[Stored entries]

BEGIN

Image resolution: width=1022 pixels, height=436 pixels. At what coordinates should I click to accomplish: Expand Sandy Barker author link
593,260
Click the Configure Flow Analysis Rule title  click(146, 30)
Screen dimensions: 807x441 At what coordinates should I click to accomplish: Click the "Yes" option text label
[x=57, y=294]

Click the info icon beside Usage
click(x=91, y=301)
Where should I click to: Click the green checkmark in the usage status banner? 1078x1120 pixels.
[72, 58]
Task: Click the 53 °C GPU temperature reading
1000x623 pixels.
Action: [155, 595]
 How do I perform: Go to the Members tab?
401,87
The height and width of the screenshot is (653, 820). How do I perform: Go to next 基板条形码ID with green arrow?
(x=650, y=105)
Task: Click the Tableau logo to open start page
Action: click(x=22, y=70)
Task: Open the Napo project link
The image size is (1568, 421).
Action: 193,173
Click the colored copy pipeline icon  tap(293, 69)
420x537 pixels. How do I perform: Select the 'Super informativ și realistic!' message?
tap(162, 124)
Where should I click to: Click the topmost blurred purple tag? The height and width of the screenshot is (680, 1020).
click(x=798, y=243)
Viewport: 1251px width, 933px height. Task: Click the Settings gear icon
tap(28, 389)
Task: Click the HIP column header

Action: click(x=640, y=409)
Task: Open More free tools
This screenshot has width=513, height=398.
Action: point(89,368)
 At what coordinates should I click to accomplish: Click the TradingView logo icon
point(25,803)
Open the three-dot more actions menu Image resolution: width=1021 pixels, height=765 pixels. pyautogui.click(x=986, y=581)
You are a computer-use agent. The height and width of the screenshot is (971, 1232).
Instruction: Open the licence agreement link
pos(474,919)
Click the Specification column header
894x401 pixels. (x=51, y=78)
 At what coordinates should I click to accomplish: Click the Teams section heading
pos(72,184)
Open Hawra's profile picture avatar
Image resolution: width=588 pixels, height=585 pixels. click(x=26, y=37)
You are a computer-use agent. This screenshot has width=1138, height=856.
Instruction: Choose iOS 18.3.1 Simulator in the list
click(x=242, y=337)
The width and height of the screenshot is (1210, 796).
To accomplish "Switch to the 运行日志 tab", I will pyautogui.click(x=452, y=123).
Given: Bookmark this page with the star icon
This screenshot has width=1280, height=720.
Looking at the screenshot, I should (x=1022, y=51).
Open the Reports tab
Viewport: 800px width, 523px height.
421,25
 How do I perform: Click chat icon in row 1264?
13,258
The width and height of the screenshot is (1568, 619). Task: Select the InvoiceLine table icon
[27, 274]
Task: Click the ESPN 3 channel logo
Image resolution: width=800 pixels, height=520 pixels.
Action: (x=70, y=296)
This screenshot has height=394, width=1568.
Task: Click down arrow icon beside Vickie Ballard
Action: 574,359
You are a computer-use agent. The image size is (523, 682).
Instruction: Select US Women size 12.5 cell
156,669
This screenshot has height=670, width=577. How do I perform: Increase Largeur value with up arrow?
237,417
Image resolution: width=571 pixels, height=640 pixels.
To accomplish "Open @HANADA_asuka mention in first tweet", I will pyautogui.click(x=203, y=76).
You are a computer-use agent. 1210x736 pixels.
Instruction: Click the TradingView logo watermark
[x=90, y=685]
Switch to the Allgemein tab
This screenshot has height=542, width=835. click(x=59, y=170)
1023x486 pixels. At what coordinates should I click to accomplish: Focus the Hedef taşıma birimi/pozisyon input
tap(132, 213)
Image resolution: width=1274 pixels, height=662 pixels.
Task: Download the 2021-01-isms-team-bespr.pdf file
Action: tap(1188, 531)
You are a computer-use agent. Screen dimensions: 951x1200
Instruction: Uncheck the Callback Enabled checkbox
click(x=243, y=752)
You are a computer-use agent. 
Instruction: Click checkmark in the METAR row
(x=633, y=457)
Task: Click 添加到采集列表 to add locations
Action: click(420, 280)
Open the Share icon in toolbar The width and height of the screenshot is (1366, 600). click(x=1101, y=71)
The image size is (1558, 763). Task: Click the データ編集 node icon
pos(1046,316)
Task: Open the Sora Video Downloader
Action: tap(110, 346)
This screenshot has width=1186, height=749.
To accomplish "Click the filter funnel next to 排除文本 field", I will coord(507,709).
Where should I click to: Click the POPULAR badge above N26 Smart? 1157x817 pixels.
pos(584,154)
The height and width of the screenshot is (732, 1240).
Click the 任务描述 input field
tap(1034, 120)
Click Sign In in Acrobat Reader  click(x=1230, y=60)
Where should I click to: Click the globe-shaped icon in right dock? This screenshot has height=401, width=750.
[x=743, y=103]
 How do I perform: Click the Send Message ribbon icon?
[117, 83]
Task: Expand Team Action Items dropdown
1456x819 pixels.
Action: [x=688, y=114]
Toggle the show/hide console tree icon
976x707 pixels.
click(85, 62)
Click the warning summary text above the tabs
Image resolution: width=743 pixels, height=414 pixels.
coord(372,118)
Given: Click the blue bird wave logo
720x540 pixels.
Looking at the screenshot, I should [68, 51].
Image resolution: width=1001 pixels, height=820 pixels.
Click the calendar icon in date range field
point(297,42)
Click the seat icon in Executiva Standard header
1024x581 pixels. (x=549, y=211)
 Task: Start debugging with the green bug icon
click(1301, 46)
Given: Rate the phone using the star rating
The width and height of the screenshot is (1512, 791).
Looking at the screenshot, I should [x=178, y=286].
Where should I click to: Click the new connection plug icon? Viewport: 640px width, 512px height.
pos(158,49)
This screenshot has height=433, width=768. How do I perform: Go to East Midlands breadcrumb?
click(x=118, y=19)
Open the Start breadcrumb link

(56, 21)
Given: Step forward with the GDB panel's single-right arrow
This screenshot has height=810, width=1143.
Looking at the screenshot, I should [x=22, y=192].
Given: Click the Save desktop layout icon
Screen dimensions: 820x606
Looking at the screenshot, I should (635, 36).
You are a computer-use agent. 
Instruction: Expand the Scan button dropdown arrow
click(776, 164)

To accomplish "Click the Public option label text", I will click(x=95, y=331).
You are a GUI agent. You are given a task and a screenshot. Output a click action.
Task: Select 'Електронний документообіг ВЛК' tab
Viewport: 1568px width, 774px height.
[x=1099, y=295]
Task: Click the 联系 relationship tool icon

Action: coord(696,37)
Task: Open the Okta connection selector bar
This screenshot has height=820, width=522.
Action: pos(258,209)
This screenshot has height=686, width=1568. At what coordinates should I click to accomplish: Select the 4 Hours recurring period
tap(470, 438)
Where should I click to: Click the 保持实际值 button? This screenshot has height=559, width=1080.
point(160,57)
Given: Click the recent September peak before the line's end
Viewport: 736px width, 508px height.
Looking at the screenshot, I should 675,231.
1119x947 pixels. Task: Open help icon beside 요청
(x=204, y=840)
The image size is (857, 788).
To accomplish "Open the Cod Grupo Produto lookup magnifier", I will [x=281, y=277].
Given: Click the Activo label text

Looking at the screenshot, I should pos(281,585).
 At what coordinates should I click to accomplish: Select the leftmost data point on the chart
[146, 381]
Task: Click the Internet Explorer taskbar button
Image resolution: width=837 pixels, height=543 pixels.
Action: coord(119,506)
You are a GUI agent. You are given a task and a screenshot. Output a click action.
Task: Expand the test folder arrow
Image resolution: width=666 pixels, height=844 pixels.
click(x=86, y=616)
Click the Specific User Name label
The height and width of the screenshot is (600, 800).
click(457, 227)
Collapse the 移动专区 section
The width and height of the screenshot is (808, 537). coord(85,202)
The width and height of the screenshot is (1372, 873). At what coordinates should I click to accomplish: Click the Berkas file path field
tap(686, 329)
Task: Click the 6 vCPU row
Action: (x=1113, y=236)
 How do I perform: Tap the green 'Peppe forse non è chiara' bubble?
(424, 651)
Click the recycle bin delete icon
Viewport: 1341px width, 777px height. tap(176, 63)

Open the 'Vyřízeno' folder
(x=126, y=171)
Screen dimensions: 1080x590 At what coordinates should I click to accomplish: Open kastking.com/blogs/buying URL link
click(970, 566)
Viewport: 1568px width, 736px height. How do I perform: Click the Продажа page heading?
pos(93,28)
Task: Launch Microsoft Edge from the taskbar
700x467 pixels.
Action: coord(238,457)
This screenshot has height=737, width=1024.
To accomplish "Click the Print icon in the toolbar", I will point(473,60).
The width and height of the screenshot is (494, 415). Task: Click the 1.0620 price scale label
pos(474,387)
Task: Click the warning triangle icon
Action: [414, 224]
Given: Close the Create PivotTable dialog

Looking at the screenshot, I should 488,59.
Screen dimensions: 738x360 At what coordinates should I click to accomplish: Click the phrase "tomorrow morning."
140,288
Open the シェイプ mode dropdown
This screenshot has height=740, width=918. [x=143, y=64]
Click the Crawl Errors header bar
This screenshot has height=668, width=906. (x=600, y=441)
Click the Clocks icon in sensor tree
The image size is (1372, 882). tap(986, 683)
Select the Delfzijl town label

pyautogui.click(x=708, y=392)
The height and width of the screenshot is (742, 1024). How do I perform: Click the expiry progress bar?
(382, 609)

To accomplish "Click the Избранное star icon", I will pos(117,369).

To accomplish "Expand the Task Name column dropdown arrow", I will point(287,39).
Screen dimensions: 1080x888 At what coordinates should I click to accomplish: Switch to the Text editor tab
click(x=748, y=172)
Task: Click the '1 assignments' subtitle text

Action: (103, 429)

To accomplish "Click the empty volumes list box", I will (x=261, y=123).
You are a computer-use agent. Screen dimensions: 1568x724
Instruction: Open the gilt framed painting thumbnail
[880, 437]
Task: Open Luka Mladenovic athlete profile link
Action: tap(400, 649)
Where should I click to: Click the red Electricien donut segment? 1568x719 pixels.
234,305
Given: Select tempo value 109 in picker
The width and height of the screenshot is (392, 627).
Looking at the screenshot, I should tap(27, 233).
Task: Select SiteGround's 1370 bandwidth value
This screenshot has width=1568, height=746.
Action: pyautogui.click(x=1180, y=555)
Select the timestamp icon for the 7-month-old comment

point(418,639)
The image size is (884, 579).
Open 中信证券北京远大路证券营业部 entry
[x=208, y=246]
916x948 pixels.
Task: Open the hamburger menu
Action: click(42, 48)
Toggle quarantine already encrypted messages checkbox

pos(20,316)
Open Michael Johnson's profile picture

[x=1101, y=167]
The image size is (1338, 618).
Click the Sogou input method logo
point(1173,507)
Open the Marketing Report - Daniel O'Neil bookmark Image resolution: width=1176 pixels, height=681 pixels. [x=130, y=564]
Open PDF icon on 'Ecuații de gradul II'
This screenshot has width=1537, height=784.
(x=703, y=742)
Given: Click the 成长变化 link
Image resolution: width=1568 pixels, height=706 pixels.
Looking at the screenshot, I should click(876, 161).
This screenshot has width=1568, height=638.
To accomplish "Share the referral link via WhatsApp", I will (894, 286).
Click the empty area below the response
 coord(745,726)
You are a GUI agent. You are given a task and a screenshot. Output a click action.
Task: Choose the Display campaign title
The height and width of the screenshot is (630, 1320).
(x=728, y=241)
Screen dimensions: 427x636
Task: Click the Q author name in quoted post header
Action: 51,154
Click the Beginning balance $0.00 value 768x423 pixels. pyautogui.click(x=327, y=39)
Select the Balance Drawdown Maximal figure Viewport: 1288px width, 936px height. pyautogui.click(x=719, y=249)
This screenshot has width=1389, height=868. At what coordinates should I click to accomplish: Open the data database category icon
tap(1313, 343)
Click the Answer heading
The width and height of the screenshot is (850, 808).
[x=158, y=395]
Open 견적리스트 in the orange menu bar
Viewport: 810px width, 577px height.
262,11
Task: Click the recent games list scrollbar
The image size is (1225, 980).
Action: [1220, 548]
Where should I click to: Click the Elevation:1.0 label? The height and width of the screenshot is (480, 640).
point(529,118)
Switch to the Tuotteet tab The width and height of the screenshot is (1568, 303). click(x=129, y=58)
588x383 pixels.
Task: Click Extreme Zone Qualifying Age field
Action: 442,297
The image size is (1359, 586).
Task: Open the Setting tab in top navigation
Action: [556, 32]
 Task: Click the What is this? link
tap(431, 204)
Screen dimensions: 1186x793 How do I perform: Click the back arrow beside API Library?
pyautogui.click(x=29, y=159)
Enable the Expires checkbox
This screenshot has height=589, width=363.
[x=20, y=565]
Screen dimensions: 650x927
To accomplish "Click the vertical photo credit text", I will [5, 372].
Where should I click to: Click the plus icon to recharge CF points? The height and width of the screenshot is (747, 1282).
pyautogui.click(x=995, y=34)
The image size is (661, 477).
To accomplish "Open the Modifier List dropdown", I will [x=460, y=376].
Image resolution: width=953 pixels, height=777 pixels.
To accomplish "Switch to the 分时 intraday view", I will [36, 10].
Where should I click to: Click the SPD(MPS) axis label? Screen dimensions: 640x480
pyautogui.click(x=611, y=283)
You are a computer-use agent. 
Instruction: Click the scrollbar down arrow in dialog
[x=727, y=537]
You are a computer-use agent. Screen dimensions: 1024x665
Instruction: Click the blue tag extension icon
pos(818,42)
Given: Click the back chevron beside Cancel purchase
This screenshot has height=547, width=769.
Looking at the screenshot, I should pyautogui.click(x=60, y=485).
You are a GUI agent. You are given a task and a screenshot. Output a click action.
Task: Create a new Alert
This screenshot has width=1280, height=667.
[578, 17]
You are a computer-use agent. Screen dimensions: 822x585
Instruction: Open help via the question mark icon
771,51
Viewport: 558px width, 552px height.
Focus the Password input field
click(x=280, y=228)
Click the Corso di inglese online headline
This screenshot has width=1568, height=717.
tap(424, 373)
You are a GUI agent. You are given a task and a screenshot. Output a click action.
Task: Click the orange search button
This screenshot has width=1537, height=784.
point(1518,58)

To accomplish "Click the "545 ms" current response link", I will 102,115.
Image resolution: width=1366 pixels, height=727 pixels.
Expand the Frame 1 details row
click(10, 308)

END

THE TASK
If a line in the records has the word "taskbar", copy that line.

PROBLEM SOLUTION
Task: Click the Internet Explorer taskbar button
Task: Launch Microsoft Edge from the taskbar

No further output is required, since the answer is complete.